And is that the crux – I’ve been frustrated. Things I have wanted to say all week and not been able to. Words I have been wanting to write all year and not been able to. Frustrated.

I am raw and emotional. And I don’t give a fuck if that lends itself to bad writing. I’ll rant and I’ll rant ’til I blow this house down. ‘Til I find my way out of the forest. ‘Til I find my way home.

Now you see it, now you don,t

We say we are done with attachment, that it takes us from our path – makes us needy, makes us dependent on things, other people, places. Who does attachment anymore?

Now we all talk a lot about ‘making connections’ – whether that is connecting to the universe, to another person, to something we want – someplace we want to be. And we see this connection as some kind of magical linking thread linking us to our desires, to our people. ‘We have a real connection’. That’s what we say when we meet someone we have a special feeling for.

What’s that if it’s not attachment by another name?

Then in the same breath we go on about going with the flow. Like you can really go places if you have a rope tied round your waist attached to the bank or a boat or another person. We are full of the paradoxes.

We are like fish in the river of life. Darting here, darting there. Moving like slivers of silver. Flashes of light. Sometimes you can see us and sometimes you can’t. And just because you can’t see us doesn’t mean we are not there.

It’s easy to understand that concept if we are talking about the physical. I don’t see my son for maybe two or three weeks at a time, but he is still there.

It’s not so easy to understand when we are talking about feelings. When the feeling for someone isn’t there for a day or two we can easily think that we no longer have any feelings for them at all. That the love has gone. But, it’s not usually the case. The absence of something just means that the possibility of moving in a different direction has appeared. Room for a diversion has been created. We can dart under the babbles in the brook for a while, hide behind a stone – investigate the sunlight on the weeds in the water. And when we reappear – when the feeling reappears we have moved on a little further down the stream, we have brought back new experiences into our lives. Our light is brighter.

──────

Instruction 1: In the piece on attachment and connection, how long does the writer go without seeing their son?

──────

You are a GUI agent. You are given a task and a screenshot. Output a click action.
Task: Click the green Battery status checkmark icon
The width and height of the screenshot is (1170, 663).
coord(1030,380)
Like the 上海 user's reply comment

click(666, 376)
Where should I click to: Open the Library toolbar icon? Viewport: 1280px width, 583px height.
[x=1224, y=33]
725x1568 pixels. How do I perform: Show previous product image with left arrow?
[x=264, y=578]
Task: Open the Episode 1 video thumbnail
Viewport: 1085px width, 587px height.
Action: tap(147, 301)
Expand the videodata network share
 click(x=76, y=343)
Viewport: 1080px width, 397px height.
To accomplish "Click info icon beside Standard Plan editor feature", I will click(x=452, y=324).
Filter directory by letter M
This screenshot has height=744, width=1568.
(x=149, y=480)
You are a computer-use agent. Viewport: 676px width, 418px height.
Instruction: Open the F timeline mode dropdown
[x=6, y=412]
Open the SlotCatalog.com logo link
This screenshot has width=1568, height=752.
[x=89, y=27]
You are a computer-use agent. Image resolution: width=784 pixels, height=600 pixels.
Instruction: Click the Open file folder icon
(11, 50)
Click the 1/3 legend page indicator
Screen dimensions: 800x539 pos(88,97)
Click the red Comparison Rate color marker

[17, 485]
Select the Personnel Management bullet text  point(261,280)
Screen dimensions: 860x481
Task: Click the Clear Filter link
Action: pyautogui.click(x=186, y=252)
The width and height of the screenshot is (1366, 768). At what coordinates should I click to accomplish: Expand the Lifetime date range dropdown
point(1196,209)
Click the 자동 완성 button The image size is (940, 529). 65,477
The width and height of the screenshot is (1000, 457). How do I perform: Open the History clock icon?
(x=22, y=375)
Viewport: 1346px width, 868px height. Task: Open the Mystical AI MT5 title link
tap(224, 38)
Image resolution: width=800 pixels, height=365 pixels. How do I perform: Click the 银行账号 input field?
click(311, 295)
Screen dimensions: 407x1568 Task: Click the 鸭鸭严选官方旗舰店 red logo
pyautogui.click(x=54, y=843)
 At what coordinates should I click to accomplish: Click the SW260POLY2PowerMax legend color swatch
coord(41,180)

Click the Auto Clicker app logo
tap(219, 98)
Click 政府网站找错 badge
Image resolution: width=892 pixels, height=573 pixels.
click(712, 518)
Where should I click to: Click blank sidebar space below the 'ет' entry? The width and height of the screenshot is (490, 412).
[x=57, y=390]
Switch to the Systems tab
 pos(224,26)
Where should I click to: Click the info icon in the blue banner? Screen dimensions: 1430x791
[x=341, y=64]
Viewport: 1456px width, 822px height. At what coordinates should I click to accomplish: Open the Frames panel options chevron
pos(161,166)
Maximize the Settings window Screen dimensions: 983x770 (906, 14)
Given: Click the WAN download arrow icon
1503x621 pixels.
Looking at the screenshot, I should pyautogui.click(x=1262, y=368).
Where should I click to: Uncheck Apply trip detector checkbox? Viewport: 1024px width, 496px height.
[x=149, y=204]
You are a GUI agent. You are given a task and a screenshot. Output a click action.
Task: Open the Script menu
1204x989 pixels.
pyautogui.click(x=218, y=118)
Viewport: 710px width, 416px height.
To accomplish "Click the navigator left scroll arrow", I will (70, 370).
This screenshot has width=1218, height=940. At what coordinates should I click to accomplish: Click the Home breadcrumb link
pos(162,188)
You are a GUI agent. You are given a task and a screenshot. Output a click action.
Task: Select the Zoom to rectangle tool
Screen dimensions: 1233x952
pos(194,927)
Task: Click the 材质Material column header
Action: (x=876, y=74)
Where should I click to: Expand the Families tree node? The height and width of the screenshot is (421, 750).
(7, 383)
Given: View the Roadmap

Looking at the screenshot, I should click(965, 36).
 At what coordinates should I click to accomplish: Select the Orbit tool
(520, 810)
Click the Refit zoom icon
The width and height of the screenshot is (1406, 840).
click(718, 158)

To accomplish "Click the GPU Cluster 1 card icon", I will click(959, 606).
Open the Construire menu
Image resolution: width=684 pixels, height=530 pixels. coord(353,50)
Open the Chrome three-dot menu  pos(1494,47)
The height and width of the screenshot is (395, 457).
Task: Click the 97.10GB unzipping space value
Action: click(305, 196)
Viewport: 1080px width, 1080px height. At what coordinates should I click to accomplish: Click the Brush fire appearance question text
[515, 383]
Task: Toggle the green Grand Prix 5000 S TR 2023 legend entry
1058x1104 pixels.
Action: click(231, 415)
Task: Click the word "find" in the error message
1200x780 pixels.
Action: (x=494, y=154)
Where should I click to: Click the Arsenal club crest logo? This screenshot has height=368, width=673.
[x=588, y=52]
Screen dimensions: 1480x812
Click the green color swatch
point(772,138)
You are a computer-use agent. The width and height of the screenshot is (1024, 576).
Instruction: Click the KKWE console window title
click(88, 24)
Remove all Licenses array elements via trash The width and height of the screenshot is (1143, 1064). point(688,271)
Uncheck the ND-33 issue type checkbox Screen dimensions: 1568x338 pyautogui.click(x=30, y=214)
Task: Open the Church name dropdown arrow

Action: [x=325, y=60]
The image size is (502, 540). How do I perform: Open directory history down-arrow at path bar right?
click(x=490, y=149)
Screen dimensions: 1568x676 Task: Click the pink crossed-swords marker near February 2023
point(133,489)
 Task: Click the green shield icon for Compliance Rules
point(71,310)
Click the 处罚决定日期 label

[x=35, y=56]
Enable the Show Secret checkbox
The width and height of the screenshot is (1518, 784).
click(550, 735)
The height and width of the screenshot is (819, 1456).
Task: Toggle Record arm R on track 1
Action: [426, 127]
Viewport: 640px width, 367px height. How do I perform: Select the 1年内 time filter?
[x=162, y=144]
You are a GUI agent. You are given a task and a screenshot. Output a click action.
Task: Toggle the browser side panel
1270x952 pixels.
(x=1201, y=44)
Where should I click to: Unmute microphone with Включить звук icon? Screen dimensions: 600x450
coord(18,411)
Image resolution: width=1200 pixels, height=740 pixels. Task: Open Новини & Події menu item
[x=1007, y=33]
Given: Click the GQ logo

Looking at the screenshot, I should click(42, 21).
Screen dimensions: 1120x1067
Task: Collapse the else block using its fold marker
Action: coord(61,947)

──────

Instruction 2: From the listing, print the lines verbatim, beginning at the line containing "Uncheck the ND-33" and ending after the line containing "point(133,489)".

Expected output 1: Maybe two or three weeks at a time.

Expected output 2:
Uncheck the ND-33 issue type checkbox Screen dimensions: 1568x338 pyautogui.click(x=30, y=214)
Task: Open the Church name dropdown arrow

Action: [x=325, y=60]
The image size is (502, 540). How do I perform: Open directory history down-arrow at path bar right?
click(x=490, y=149)
Screen dimensions: 1568x676 Task: Click the pink crossed-swords marker near February 2023
point(133,489)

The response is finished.